▶ _TEXTGRUNDLAGE_:
Einfach staunen

Wackelstein in RechbergIn die Balance gehen, ist mir spontan zu meinem Gehen und Pilgern im Mittelland eingefallen, als ich heute vor dem Wackelstein in Rechberg gestanden bin. Staunend stehe ich davor. Puuhh. Tag fünf. Eine Tafel zeigt, dass im Franzosenkrieg die Soldaten versucht haben, den Stein aus seinem Gleichgewicht zu bringen. Ihr Versuch ist gescheitert, hat aber dazu geführt, dass der Stein jetzt fester „sitzt“,  festere Balance gefunden hat.

▶ _ZU BEARBEITENDE AUFGABEN_:
• 1. Beantworten Sie zum Text über den Wackelstein folgende Fragen:
(a) Der wievielte Tag des Gehens ist es?
(b) In welcher Gegend geht und pilgert die erzählende Person?
(c) Was versuchten die Soldaten im Franzosenkrieg laut der Tafel?
• 2. Erklären Sie anhand des Textes über den Wackelstein, warum der Stein heute fester sitzt.
• 3. Schreiben Sie aus dem Text über den Wackelstein die Stelle zwischen „Wackelstein in RechbergIn“ und „Balance gefunden hat.“, beide eingeschlossen, wortgetreu ab.

▶ _VORGEGEBENE DATEN_:

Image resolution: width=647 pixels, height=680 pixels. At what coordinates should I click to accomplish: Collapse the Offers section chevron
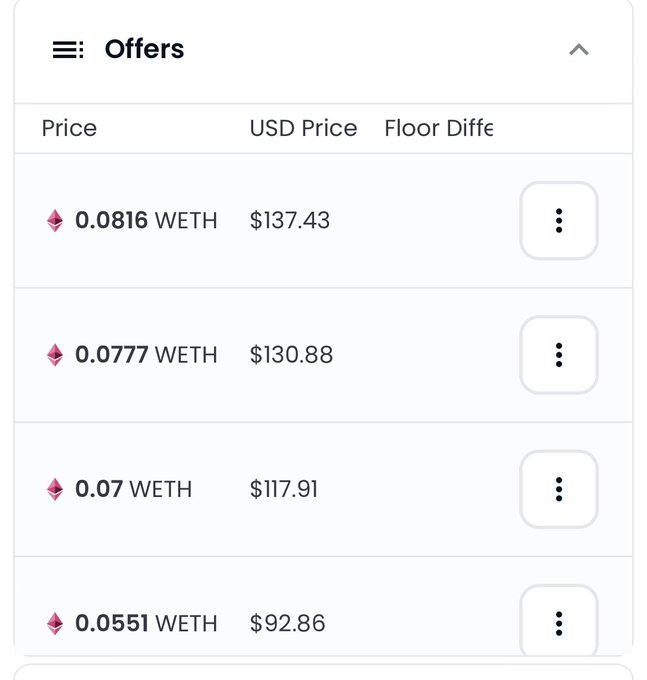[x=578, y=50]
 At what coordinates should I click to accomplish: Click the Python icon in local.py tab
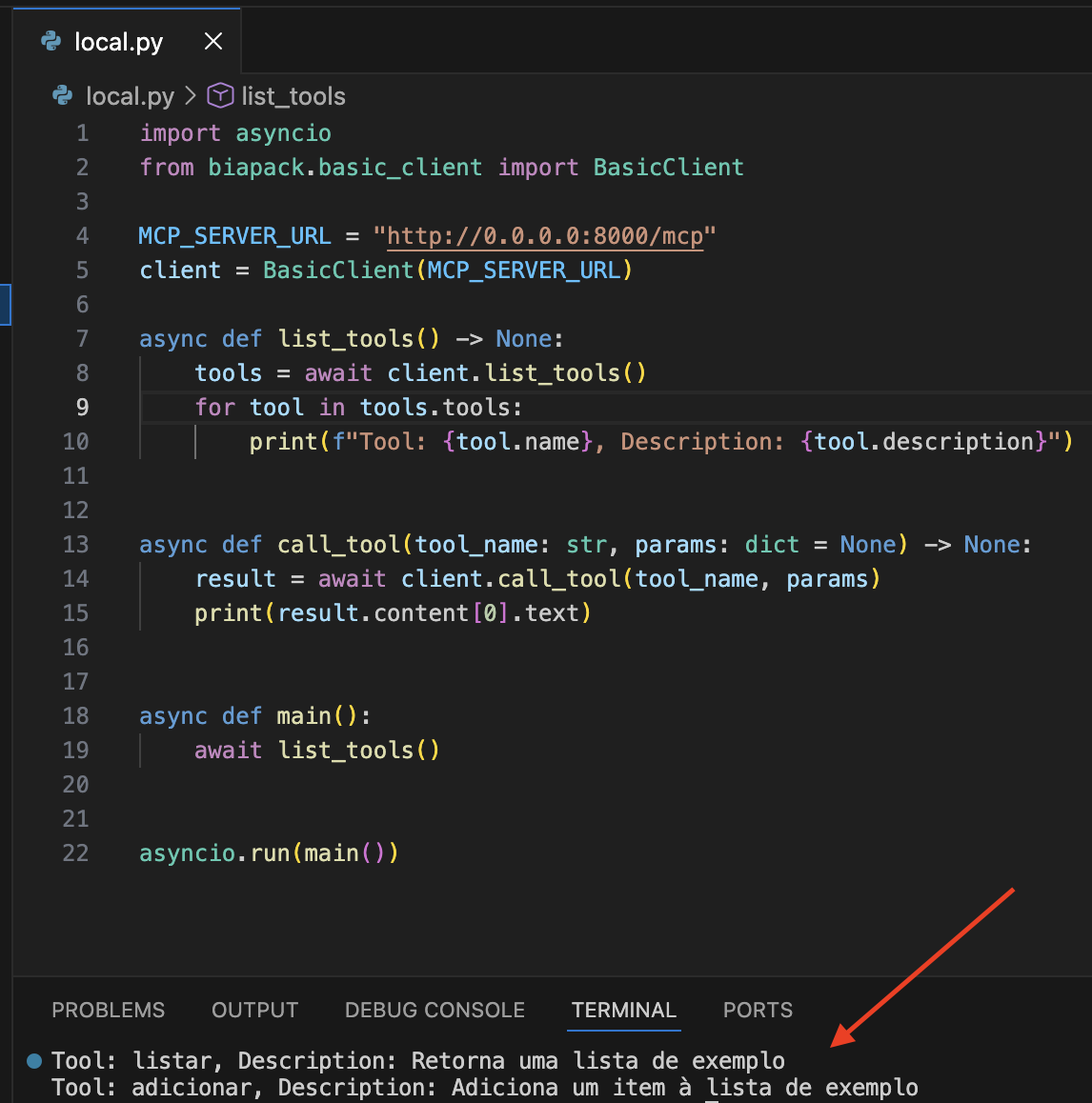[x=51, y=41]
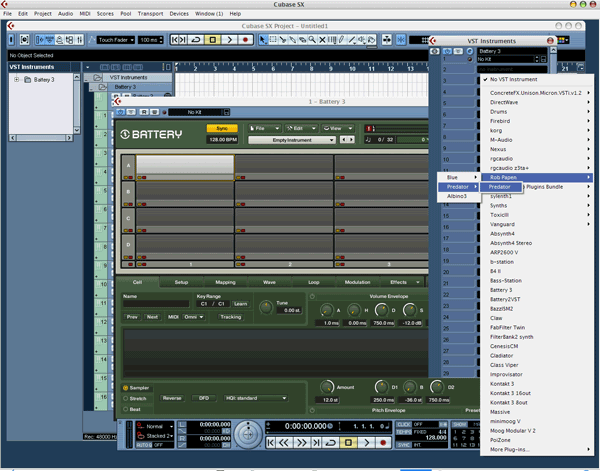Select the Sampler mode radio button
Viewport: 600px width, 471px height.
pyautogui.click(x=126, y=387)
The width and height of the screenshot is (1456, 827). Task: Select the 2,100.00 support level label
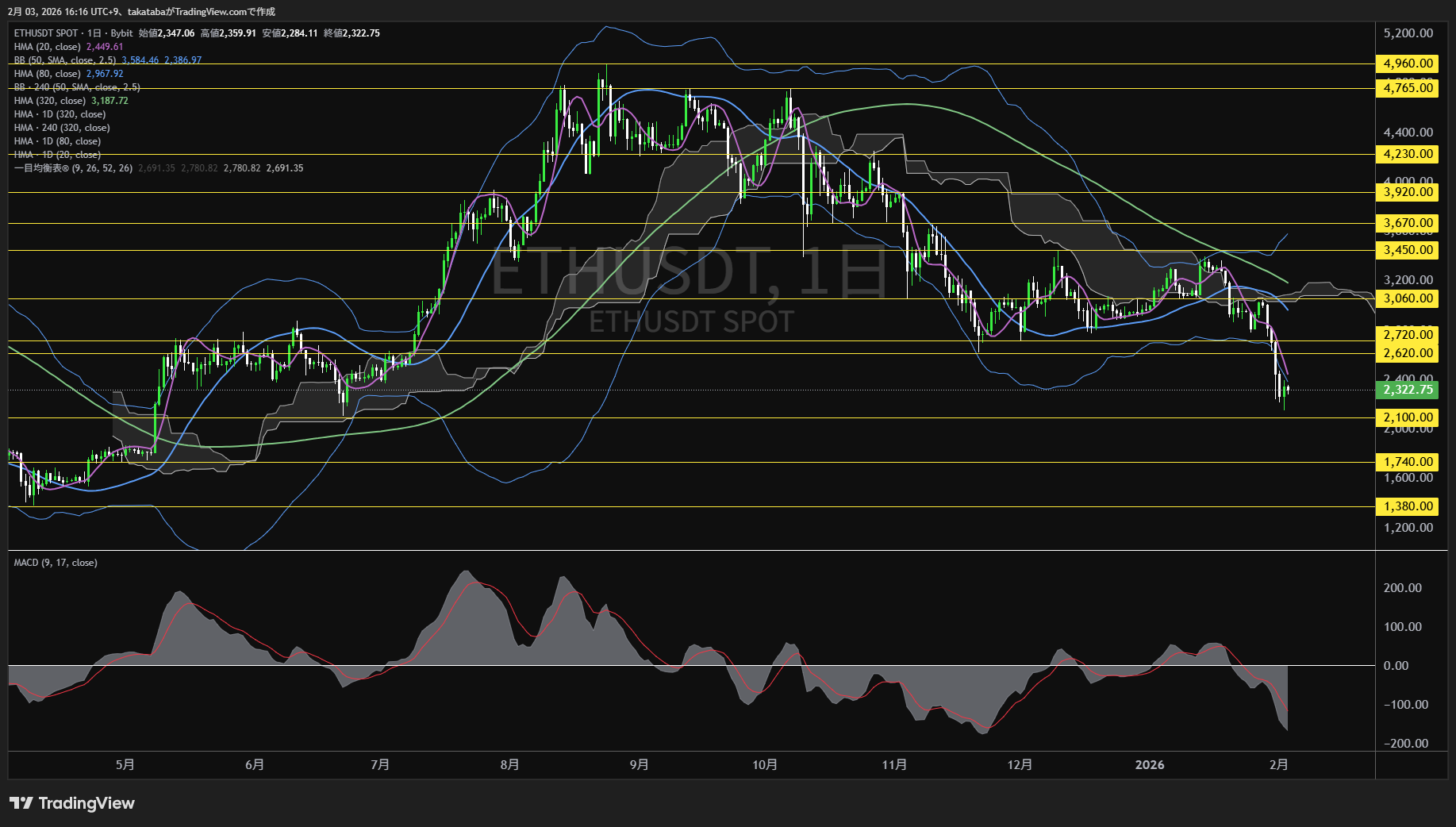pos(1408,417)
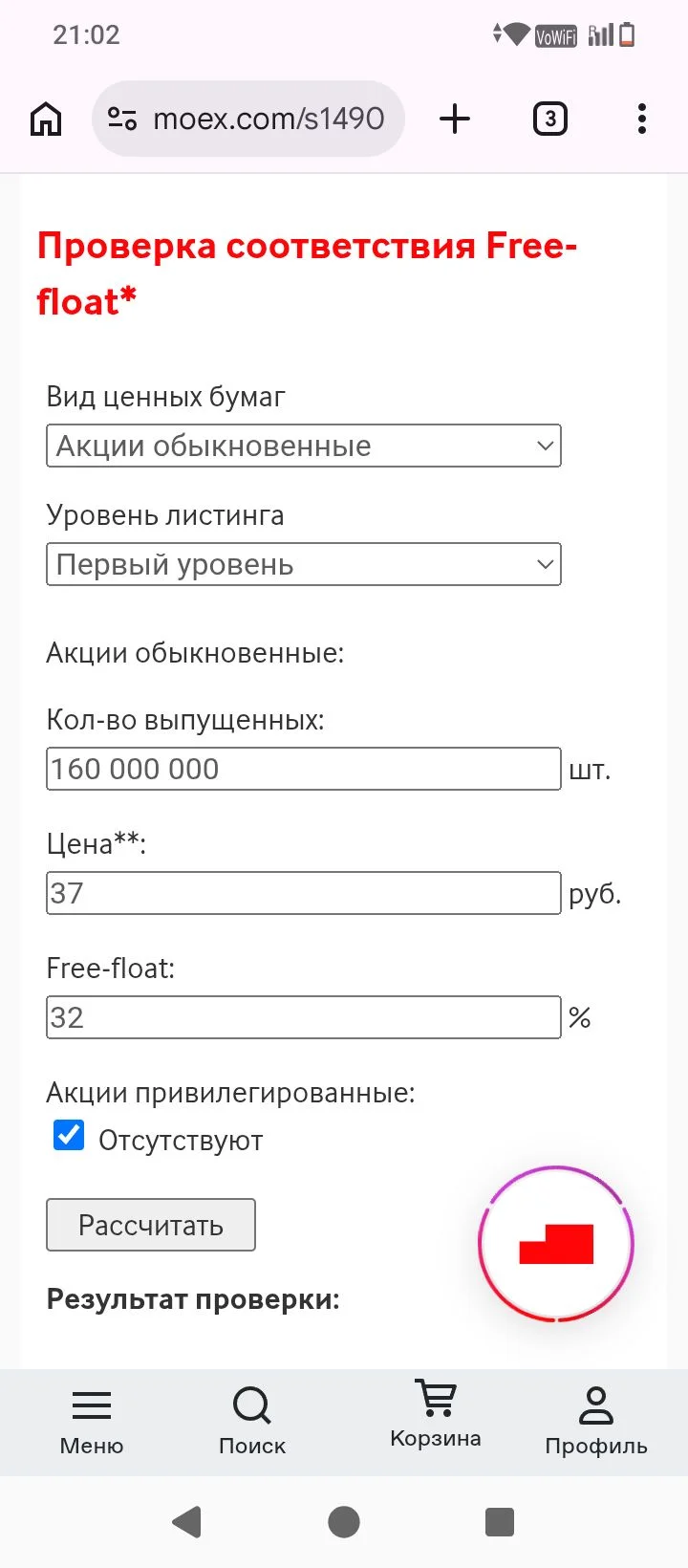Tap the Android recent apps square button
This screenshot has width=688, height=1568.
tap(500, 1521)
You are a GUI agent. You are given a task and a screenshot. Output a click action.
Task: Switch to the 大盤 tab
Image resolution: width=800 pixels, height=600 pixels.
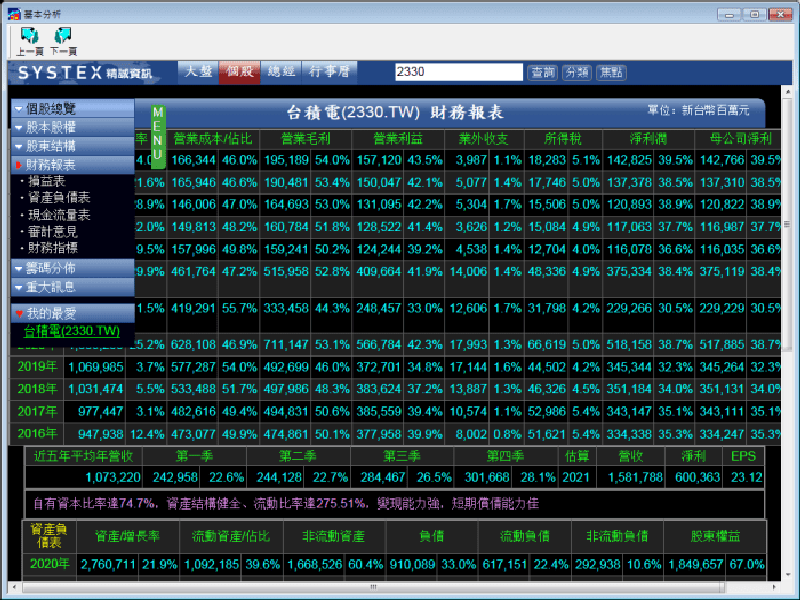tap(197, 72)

▶ _LÖSUNGEN_:
• 1.
(a) Es ist Tag fünf.
(b) Sie geht und pilgert im Mittelland.
(c) Sie versuchten, den Stein aus seinem Gleichgewicht zu bringen.

• 2. Soldaten versuchten im Franzosenkrieg, den Stein aus seinem Gleichgewicht zu bringen. Der Versuch scheiterte, führte aber dazu, dass der Stein eine festere Balance gefunden hat.

• 3.
Wackelstein in RechbergIn die Balance gehen, ist mir spontan zu meinem Gehen und Pilgern im Mittelland eingefallen, als ich heute vor dem Wackelstein in Rechberg gestanden bin. Staunend stehe ich davor. Puuhh. Tag fünf. Eine Tafel zeigt, dass im Franzosenkrieg die Soldaten versucht haben, den Stein aus seinem Gleichgewicht zu bringen. Ihr Versuch ist gescheitert, hat aber dazu geführt, dass der Stein jetzt fester „sitzt“,  festere Balance gefunden hat.